David Patterson’s article is very similar in its message to what we used to hear five years ago as everyone woke up and panicked when single-core computing ran out of steam. Chris Nicols is extrapolating from the current state in desktop PCs, and asking how the programs we run today will work when you have scores of cores rather than two or four.
The main message in both articles is that software needs to adapt to multicore, and that this is not happening as quickly as it needs to. It is clear that automatic parallelization of existing code is a no-starter, and the Computer World article proposes the use of domain-specific languages (which I agree is a very good way to go). David Patterson is less clear on what he thinks is a good programming model for multicore, leaving that as an open problem. Patterson does point out that we have quite a few success stories in parallel computing. I think it is important to not underestimate the set of problems which are amenable to parallelization. In particular, in the embedded field, we have many naturally parallel problem domains. For example, networking offers abundant parallelism as many clients, servers, and data streams are active.
However, both articles also miss some of the things which are happening to make multicore easier to use, especially in embedded. My favorite example of a technology that nobody seems to talk about outside of the embedded field is the hypervisor. With an hypervisor (such as the Wind River Hypervisor), you can take existing distributed systems and consolidate them onto a single multicore device, continuing a long tradition of multiple-processor programming in embedded. Also, the hardware-based debug tools which are available for embedded systems – including multicore – do not seem to register at all with the mainstream researchers. It is really a shame, and hopefully we can start to change that with conferences like the S4D where we start to bring industrial debugging experience to the academic community.

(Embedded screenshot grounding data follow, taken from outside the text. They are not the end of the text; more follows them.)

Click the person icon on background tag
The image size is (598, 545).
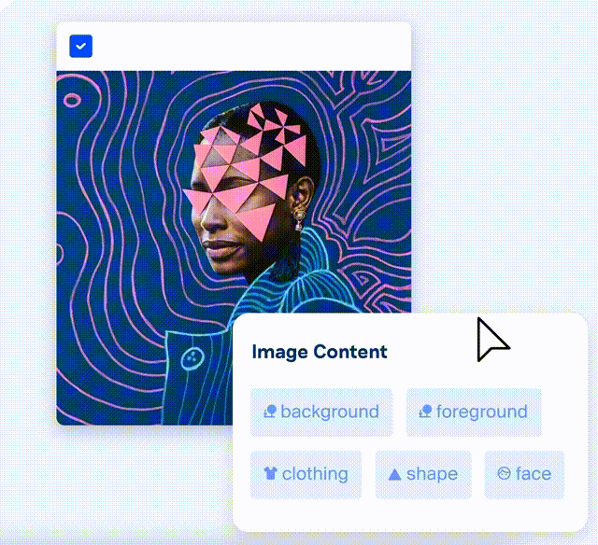(270, 412)
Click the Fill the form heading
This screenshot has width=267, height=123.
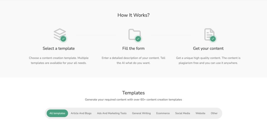pyautogui.click(x=133, y=48)
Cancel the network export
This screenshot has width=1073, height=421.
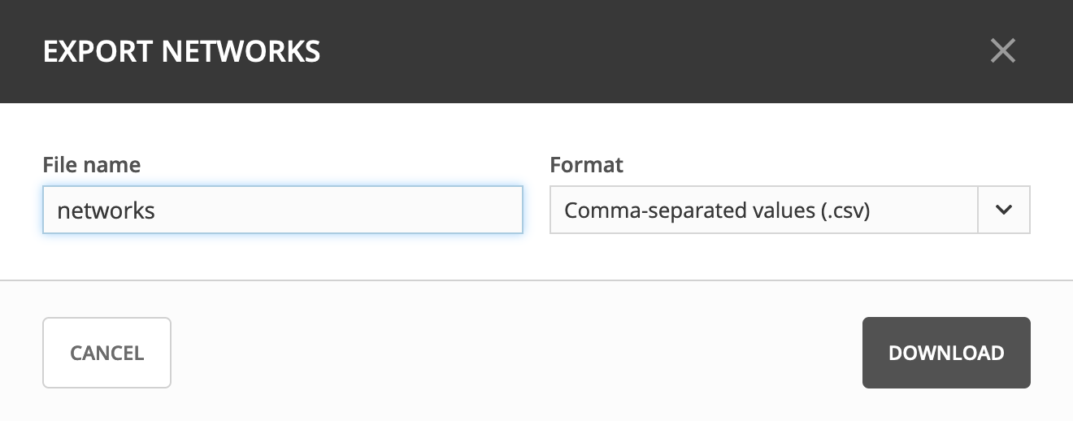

Another aspect which is missing from both articles is any discussion about the debug and test of parallel software. Coding a parallel program is one thing, making sure it works is quite another. I think this is an interesting problem in its own right, as exposing parallel bugs is often just as hard as writing the buggy code to begin with. Wind River Simics is a tool that can be used to really stress multicore software, thanks to its ability to vary configuration parameters and inject some extra delays into the target system. Simics is also a very good tool for debugging multicore software thanks to its controlled deterministic execution environment. I have already discussed this in a Wind River blog post, and I will not repeat the argument here.
Post scriptum: setting some facts straight
I want to quickly correct some factual mistakes in the Computer World article: the processor power wall at 130W that he discusses is often much lower in embedded systems – a mobile phone drawing 130W would not be very popular, and in networking infrastructure, the magic limit today seems to be around 30W. So it all depends, and the Itanium example is totally irrelevant. In certain mainframe computers, the limit is higher than that. The same is true for the claimed upper possible clock speed limit at 4 GHz. This has been surpassed by several companies, most notably by IBM who clocked the Power6 to 4.7 GHz a few years ago. However, he is right that we will see cores multiplying in almost all systems as single cores run out of speed increases.
As Jack Ganssle said, us embedded folks get no respect.
Hi Jakob, I also took the liberty to comment on David’s article, here: http://a-vajda.eu/blog/?p=532. It’s not exactly targeted to the embedded domain, but it does provide a way to use hundreds-to-thousands of cores for virtually *any* application.
Hope to see you at the MC day next week!